Engineering, geology, and metallurgy are professions that were not in the horizon of most Didipio residents before the mine came in. The continuous investment on capacity building of both employees and community members elevated their dreams, and tremendously increased their employability and likeliness to start their own businesses.
“We are seven in the family. When I was about to enter college, I knew my parents were worried as I had two other siblings who were in college. So, I worked in DiCorp for a time to earn money for my college education. It was there I saw that OceanaGold offered scholarships, so I applied, got in, and now I’m a mining engineer and working for the Company,” says Wilbur Habiling, resident and scholarship program graduate.
The need to provide for the basic needs of many workers--feeding them three times a day, seven days a week--necessitated auxiliary units, one of which is the Didipio Community Development Corporation (DiCorp).
DiCorp is owned and managed by the town’s residents, with 361 local shareholders and 279 local workers. It offers a multitude of services such as housekeeping, catering, camp administration, transport services and construction services. OceanaGold has awarded several contracts to DiCorp from 2011-2018 with total gross revenue amounting to PHP 1.5B (USD 28M). The growing enterprise is now worth PHP 85.5 million and has extended their services beyond the mine.
“DiCorp. is a perfect example of what local community enterprises can achieve if plugged in to value chains,” says David Way, General Manager of OceanaGold Philippines Inc. He adds, “DiCorp has come a long way and I am proud that it remains to be one of the largest taxpayers in Nueva Vizcaya.”
Technology and Infrastructure
No other private firm has contributed to the infrastructure growth of Didipio as OceanaGold – from roads to health centers, to school buildings and community centers.
In 2017 it made the dreams of local students and educators a reality through the construction of a PhP 43-million senior high school building at Eastern Nueva Vizcaya National High School.
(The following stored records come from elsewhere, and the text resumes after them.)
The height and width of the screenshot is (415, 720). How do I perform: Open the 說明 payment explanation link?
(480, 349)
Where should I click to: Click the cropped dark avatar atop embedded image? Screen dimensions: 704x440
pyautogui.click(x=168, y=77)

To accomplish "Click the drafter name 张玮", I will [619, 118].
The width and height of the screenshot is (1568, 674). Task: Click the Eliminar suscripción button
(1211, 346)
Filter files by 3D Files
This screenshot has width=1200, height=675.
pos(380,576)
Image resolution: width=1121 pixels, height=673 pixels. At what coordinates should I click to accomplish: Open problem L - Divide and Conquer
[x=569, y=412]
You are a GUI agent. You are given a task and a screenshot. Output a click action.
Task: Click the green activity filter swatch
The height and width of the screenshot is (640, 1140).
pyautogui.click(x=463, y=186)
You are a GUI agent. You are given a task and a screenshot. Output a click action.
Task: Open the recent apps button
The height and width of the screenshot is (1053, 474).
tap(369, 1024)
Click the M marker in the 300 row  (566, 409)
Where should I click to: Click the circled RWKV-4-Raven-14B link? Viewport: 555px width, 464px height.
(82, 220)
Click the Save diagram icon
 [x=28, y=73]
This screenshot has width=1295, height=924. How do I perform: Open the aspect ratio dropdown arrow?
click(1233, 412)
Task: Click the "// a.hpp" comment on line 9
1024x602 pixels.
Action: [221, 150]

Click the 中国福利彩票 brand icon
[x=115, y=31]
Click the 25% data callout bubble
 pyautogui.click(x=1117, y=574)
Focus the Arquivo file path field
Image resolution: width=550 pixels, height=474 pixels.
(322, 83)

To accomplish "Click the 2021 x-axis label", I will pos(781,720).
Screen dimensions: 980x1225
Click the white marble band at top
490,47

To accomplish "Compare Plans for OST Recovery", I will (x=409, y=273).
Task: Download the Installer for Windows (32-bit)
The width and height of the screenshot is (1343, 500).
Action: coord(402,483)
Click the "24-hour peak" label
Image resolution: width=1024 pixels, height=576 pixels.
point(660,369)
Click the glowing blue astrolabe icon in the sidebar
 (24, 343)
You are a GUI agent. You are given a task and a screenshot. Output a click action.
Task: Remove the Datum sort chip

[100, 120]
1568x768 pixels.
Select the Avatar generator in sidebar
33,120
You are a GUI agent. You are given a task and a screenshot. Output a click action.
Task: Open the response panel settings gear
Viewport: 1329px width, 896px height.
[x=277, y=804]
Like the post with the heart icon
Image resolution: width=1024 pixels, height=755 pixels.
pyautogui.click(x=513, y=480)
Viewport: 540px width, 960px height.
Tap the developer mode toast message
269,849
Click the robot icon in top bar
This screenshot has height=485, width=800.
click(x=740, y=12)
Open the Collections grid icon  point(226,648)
The company has provided essential healthcare for students, improvement of school buildings, and construction of day care centers in the past. The high school building, however, is one of the biggest single investments made locally for education, and this was in view of the K-12 implementation, which some high schools in Metro Manila found hard to comply with.
OceanaGold directly supports infrastructure, training and education, health and enterprise development programs not only of Didipio but of ten other communities adjacent to the mine with combined population of about 15,000 residents.
A final anecdote from a resident
“I wasn’t able to take up high-school in Didipio because there was no high school then. Instead, I went to the municipality of Bayombong, which is about five hours away--very far from my family. I’m proud to say that I’m one of the graduates of the OceanaGold scholarship program. There are about 246 of us and I belong to those who took up courses like mining and geology.
For the past years, I worked as a mining engineer in the Didipio mine. I learned about the environment and how responsible OceanaGold is and I’m proud that we are where we are right now. OceanaGold offered a lot of opportunities to my community and to adjacent barangays. “The Company’s operation has been a blessing to us,” concludes Echievery Baguilat, Didipio’s first local mining engineer.
OceanaGold’s mine life is expected to last until 2032, by which time Didipio could reach or even surpass its full economic and social potential as a barangay in the midst of a lush greenery that characterizes most of Nueva Vizcaya and Quirino, with all the necessities for a comfortable life.